Figure 3: Dataset analysis for our dataset and the NAE dataset.
DIPP Framework: Architecture and Training
The DIPP framework consists of two main modules:
- Discriminative Feature Embedding (DFE): Utilizes an LSTM encoder to map historical states (position, velocity, acceleration) into a feature space where trajectories with similar dynamics are clustered. This enables early-stage discrimination and generalization to unseen objects.
- Impact Point Predictor (IPP): Two variants are implemented:
- NAE-based: Autoregressively predicts future trajectory using LSTM and derives the impact point as the intersection with the catching plane.
- DPE-based: Directly estimates the impact point from the encoded features, offering computational efficiency but limited to fixed-height catching.
The training objective incorporates a novel Impact Point Enhanced (IPE) loss, which explicitly penalizes errors at the predicted impact point, in addition to standard teacher-forcing and reconstruction losses. This direct supervision at the impact point is shown to improve prediction accuracy.


Figure 4: Overview of the DIPP framework for catching diverse in-flight objects.
Experimental Evaluation
Early-Stage Prediction and Feature Discrimination
The models are trained on 15 objects and tested on 5 unseen objects. Impact Point Error (IE) and Success Rate (SR) are used as evaluation metrics. DIPP-NAE and DIPP-DPE consistently outperform baselines (Newtonian, SVR, NAE) in both early-stage and late-stage prediction for seen and unseen objects. The advantage is most pronounced at larger time steps to impact, indicating superior early-stage prediction.
t-SNE visualizations of the embedded features show that DIPP variants achieve clearer separation of trajectory clusters, mapping dynamically similar objects (e.g., pinwheel and boomerang) close together, which facilitates generalization to unseen objects.
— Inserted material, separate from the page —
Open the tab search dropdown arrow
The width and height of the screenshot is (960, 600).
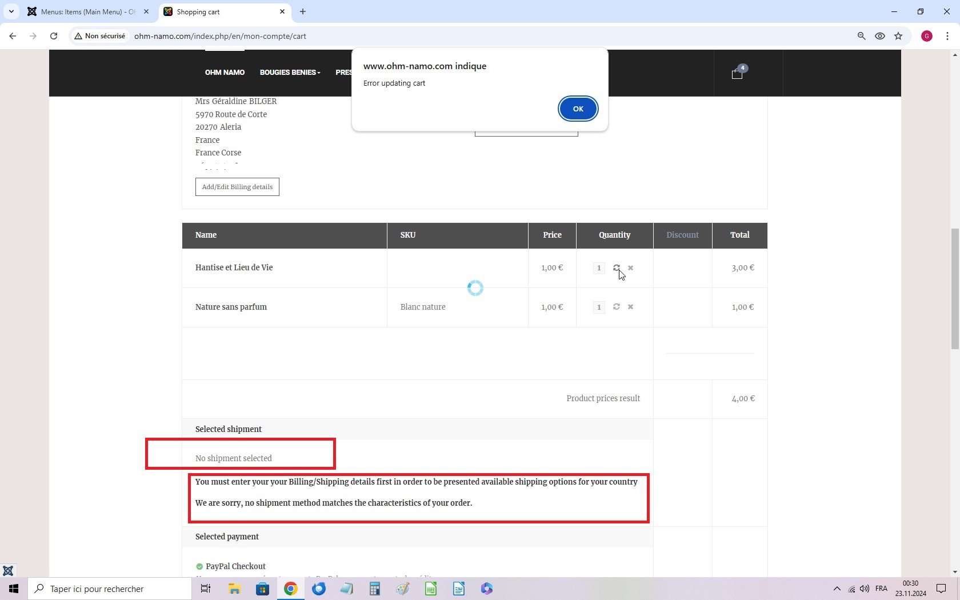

Figure 5: Visualization of embedded features using t-SNE.
Trajectory Prediction Examples
Comparisons of predicted trajectories for representative objects (e.g., big plane, fan) demonstrate that DIPP-NAE yields predictions closer to ground truth than baselines, especially for objects with complex aerodynamics.


Figure 6: Big plane (seen).
Simulation experiments with a quadruped robot controlled by a PID controller show that DIPP-NAE achieves the highest catching success rates across various basket radii, for both seen and unseen objects. The improvement is attributed to the model's ability to associate unseen object trajectories with similar patterns from the training set.
Real-World Robotic Demonstration
Real-world experiments validate the practical applicability of DIPP-NAE. The robot, equipped with a basket, successfully catches both seen and unseen objects, whereas the baseline NAE fails under identical conditions.
Figure 1: Catching diverse in-flight objects with complex aerodynamics using a quadruped robot.
Ablation and Architectural Trade-offs
An ablation study compares LSTM, FC, and Transformer encoders for DFE. LSTM encoders yield the lowest impact point errors, especially for unseen objects, while Transformer-based encoders do not outperform LSTM, likely due to limited dataset size. The DPE-based IPP offers computational efficiency but is restricted to fixed-height catching, whereas NAE-based IPP is more general but computationally intensive.
Limitations and Future Directions
The current implementation relies on motion capture for object and robot state estimation, limiting deployment to indoor environments. Future work will focus on onboard perception using RGB-D cameras. The fixed-height catching constraint can be relaxed by integrating pose quality networks for manipulators. Incorporating human motion data for object identification is also proposed to further improve prediction accuracy.
Conclusion
The DIPP framework, supported by a novel real-world dataset, advances the state-of-the-art in impact point prediction for robotic catching of diverse in-flight objects under complex aerodynamics. The discriminative feature embedding and impact point enhanced loss enable accurate early-stage prediction and generalization to unseen objects, resulting in improved catching performance in both simulation and real-world settings. Future work will extend the approach to different robot platforms and catching mechanisms, with a focus on onboard perception and dynamic pose estimation.